Page MenuHomePhabricator

RevisionArchiveRecord incorrectly changes null ar_len to 0
Closed, ResolvedPublic

Description

When a RevisionArchiveRecord is created from an archive table row, it is incorrectly interpreting a null value for ar_len as 0 rather than as "I need to calculate the size".

When the RevisionArchiveRecord is used for undeletion, this results in the rev_len of the restored row incorrectly being 0.

  • Fix RevisionArchiveRecord
  • Update maintenance/populateRevisionLength.php for MCR and to account for this bug (and possibly merge it with populateRevisionSha1.php). Instead of only updating rows with null length, it should also update rows with 0 length and sha1 != 'phoiac9h4m842xq45sp7s6u21eteeq1'.
  • Run the updated populateRevisionLength.php.

Original report:

In the history of Wikipedia:Historical archive/Template:Substub, the revisions prior to 25 September 2005 as well as the moves by Graham87 are incorrectly shown as being empty. We need to fix the sizes (the rev_len fields) for those revisions. Also, to prevent this from ever happening again, we need to fix the ar_len fields for revisions deleted prior to MediaWiki 1.5, which now have ar_text_id and ar_rev_id fields per T36925 and T182678.

Event Timeline

IIRC it used to not even try to display the length in such cases, but it now displays it as empty. I can't think of any other examples of cases like this at the moment though.

▸ **Record extracts**:
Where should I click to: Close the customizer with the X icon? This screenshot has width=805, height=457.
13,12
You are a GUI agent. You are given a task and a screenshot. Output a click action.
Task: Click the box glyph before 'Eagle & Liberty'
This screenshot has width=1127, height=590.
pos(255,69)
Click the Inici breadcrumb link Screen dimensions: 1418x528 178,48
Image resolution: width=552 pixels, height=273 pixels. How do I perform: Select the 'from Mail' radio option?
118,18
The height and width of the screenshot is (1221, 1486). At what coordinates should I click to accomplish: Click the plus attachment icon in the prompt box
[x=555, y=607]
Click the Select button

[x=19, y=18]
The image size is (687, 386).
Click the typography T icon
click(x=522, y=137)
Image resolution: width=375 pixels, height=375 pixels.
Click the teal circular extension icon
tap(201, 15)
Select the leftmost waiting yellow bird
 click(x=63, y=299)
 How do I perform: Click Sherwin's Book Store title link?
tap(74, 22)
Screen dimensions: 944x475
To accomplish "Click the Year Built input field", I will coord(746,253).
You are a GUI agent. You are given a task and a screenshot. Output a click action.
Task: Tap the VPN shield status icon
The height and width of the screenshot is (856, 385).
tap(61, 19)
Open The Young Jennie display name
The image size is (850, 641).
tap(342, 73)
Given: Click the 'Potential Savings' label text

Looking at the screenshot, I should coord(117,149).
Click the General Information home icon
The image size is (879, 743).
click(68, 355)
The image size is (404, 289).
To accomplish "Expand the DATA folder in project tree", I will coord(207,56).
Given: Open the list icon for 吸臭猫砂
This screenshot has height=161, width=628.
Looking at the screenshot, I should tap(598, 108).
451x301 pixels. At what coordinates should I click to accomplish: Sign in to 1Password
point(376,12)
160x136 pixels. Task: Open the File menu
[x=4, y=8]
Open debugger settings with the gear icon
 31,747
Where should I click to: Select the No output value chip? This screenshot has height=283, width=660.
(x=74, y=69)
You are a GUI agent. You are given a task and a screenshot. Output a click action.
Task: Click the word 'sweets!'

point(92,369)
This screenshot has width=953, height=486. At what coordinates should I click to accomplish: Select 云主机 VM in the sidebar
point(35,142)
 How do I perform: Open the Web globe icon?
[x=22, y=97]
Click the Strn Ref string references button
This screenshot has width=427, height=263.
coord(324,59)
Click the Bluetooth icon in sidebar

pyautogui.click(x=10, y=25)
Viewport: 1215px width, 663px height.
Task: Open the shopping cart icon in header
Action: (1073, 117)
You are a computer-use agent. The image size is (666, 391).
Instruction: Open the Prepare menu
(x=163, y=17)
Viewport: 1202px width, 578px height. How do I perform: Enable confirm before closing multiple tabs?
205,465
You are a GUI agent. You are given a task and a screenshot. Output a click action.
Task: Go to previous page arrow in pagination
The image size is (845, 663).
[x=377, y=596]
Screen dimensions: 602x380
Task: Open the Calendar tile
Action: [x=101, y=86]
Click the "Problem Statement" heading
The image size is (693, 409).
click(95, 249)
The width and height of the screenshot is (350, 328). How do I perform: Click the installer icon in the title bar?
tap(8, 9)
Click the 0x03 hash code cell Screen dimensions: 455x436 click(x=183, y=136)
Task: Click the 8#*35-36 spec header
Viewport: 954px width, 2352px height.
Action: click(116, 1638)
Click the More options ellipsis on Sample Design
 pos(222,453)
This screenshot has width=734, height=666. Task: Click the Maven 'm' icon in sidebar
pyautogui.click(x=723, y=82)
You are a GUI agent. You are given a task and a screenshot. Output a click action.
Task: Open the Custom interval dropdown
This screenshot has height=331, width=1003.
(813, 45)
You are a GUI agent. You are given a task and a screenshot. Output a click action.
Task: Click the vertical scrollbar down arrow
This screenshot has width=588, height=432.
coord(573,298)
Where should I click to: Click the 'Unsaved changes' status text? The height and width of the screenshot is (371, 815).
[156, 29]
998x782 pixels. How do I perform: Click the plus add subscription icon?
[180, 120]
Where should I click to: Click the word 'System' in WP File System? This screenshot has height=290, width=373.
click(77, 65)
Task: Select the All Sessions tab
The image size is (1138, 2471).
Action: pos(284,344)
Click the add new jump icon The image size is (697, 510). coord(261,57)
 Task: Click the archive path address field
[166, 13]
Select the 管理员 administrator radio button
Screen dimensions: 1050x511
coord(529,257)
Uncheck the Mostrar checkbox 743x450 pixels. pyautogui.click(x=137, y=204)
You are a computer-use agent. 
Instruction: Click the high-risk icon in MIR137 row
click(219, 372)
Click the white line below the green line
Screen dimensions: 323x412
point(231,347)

▸ **Stated task**: In the bug report, what value does RevisionArchiveRecord wrongly give a null ar_len?

▸ **Correct answer**: 0, when it should treat the null as a sign that the size needs to be calculated.